=== Texte de la page ===

....

L’intervention est guidée en temps réel par une IRM ou un scanner, sans injection de produit de contraste. Contrairement à l’échographie, ces techniques d’imagerie permettent de visualiser et de contrôler directement la congélation du nodule.

Une fois le nodule entièrement transformé en glaçon, avec une petite marge autour pour s’assurer qu’aucune cellule d’endomètre ne reste et que la pathologie n’a aucune chance de revenir, « les pointes des aiguilles sont légèrement réchauffées pour pouvoir les retirer », ajoute le Dr Cazzato. La patiente reste sous observation pendant quelques heures dans le service avant de rentrer chez elle.

Une guérison rapide et peu de complications

Les séquelles post-opératoires sont non seulement légères, mais limitées, souligne le Dr Cazzato.

....

=== Données fournies ===
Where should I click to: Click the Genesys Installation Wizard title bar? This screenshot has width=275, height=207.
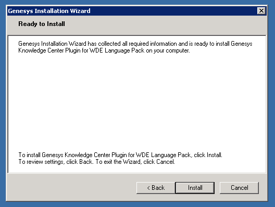pyautogui.click(x=137, y=11)
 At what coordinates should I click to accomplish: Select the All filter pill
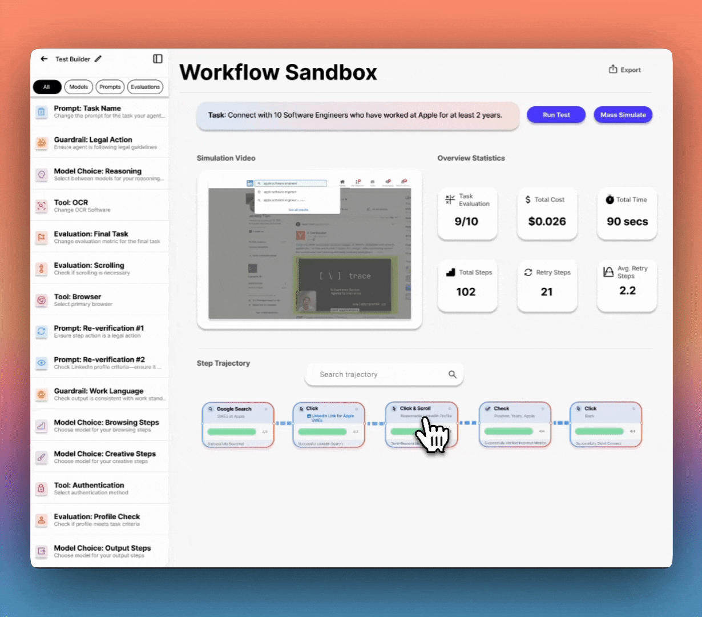[x=47, y=87]
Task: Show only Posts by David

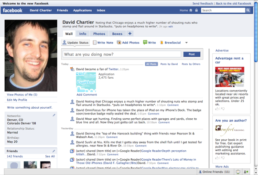Action: coord(169,64)
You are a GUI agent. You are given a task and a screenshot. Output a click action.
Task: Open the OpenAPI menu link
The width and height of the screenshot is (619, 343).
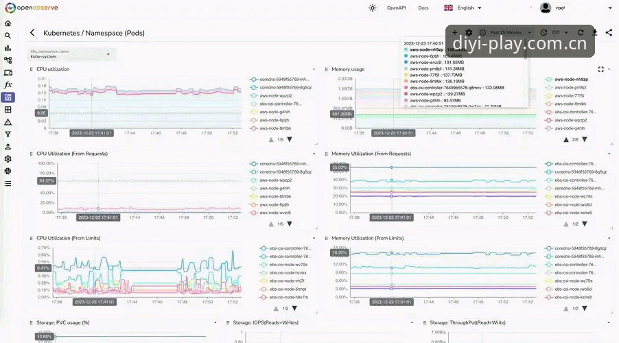pyautogui.click(x=396, y=8)
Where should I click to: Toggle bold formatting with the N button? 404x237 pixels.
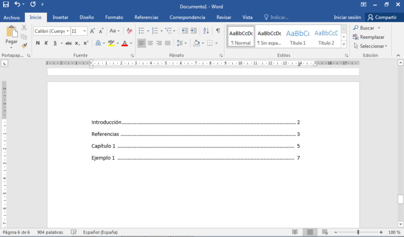[38, 43]
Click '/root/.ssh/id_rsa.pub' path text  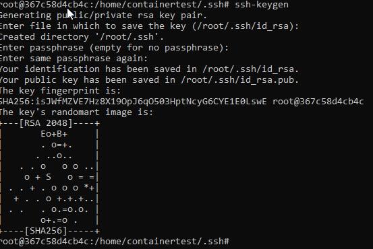238,80
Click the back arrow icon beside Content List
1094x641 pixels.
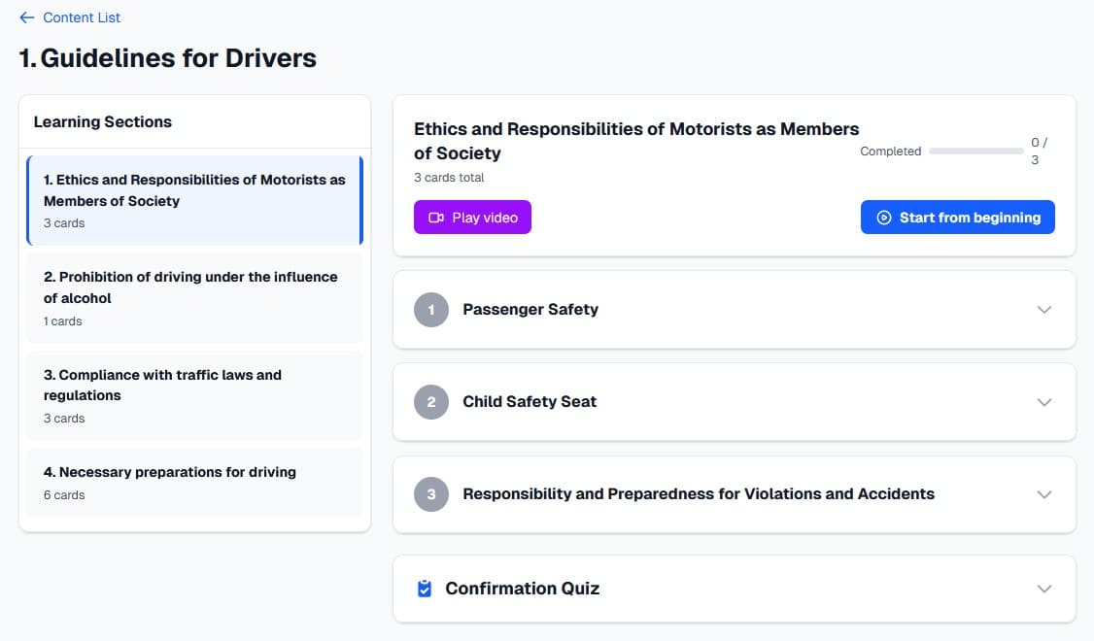click(26, 17)
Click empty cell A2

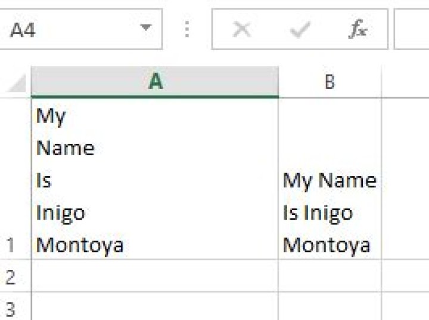tap(155, 276)
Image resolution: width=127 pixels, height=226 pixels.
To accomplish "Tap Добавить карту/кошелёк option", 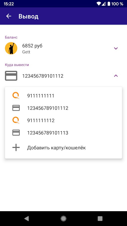I will pyautogui.click(x=56, y=148).
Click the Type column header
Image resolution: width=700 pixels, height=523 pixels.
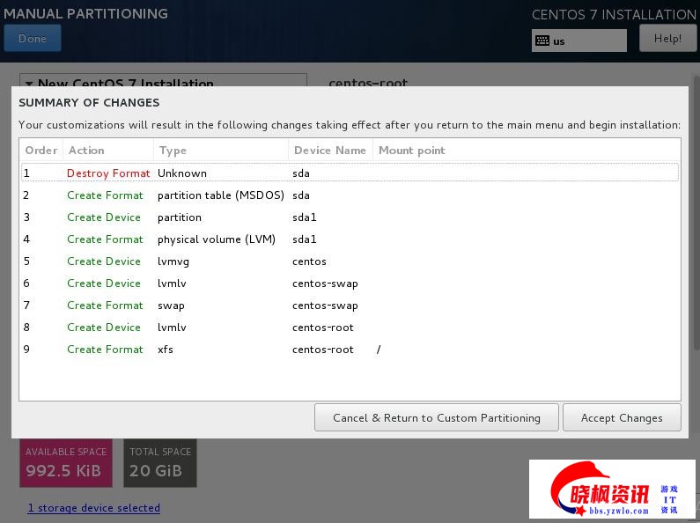pos(220,151)
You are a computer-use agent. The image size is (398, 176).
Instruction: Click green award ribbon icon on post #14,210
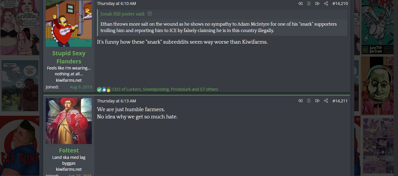coord(309,3)
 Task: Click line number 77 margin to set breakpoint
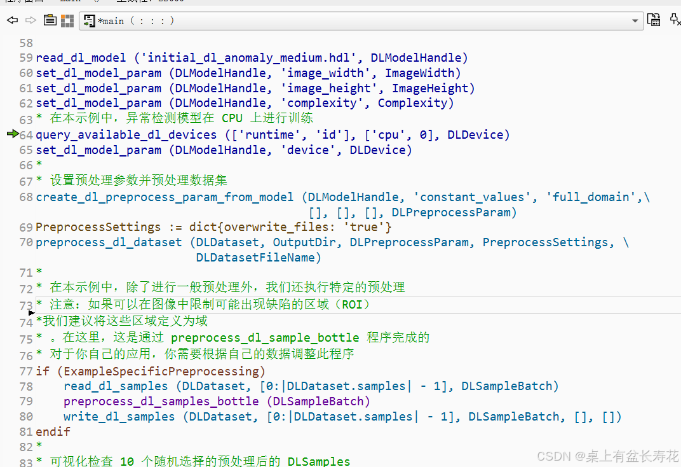point(25,370)
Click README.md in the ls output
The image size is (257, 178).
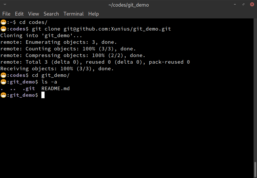55,88
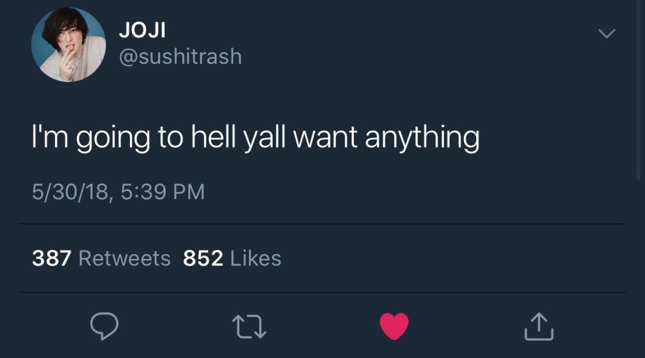This screenshot has height=358, width=645.
Task: Click the bold 852 count
Action: coord(203,258)
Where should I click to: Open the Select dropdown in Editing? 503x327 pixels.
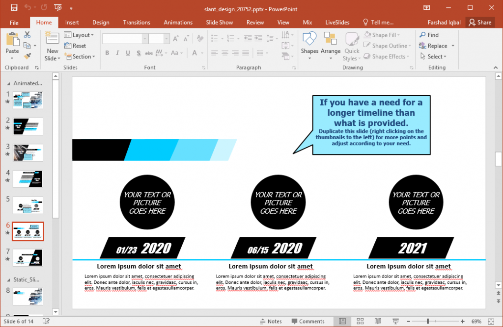[x=434, y=56]

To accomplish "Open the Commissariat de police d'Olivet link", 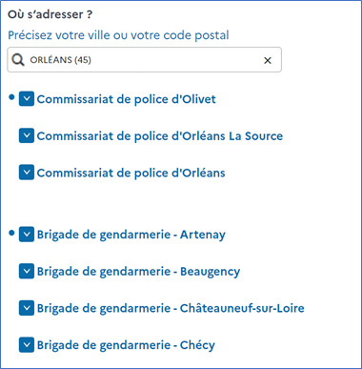I will (x=127, y=99).
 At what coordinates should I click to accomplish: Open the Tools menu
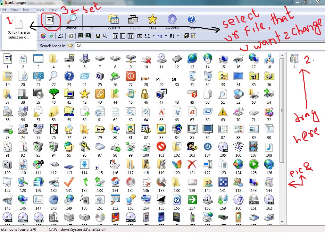39,9
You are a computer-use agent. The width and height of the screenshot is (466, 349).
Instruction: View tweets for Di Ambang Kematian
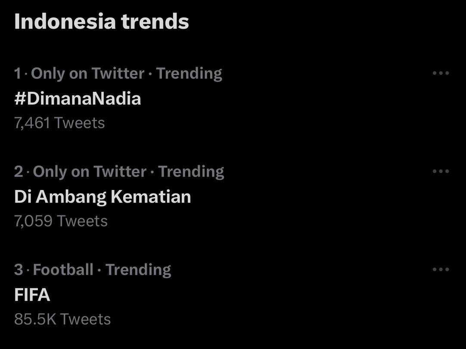pyautogui.click(x=103, y=196)
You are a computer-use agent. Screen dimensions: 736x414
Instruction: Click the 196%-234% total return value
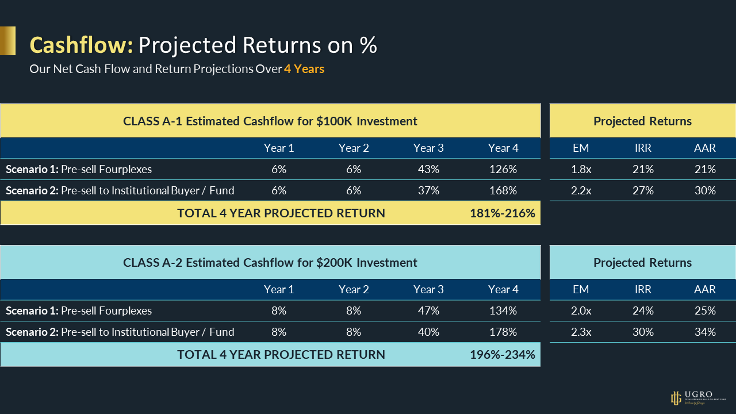coord(503,355)
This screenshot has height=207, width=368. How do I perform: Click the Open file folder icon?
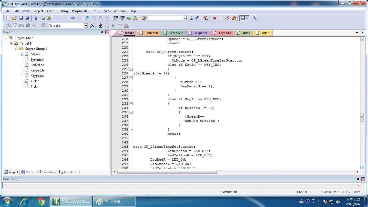pos(14,18)
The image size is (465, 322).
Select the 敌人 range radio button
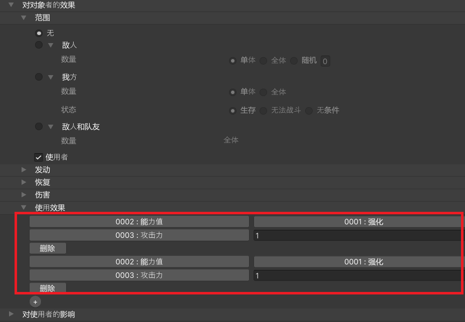pyautogui.click(x=39, y=45)
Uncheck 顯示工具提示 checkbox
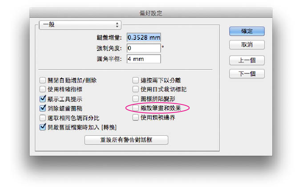The width and height of the screenshot is (300, 187). 43,99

....

=== Consigne A ===
Selon le texte de la page, quelles techniques d'imagerie guident l'intervention en temps réel ?
=== Consigne B ===
Veuillez recopier à l'identique, dans le texte de la page, le passage qui s'ouvre sur les mots contenant « L’intervention est guidée » et se termine par « souligne le Dr Cazzato. ».

=== Réponse A ===
Une IRM ou un scanner, sans injection de produit de contraste.

=== Réponse B ===
L’intervention est guidée en temps réel par une IRM ou un scanner, sans injection de produit de contraste. Contrairement à l’échographie, ces techniques d’imagerie permettent de visualiser et de contrôler directement la congélation du nodule.

Une fois le nodule entièrement transformé en glaçon, avec une petite marge autour pour s’assurer qu’aucune cellule d’endomètre ne reste et que la pathologie n’a aucune chance de revenir, « les pointes des aiguilles sont légèrement réchauffées pour pouvoir les retirer », ajoute le Dr Cazzato. La patiente reste sous observation pendant quelques heures dans le service avant de rentrer chez elle.

Une guérison rapide et peu de complications

Les séquelles post-opératoires sont non seulement légères, mais limitées, souligne le Dr Cazzato.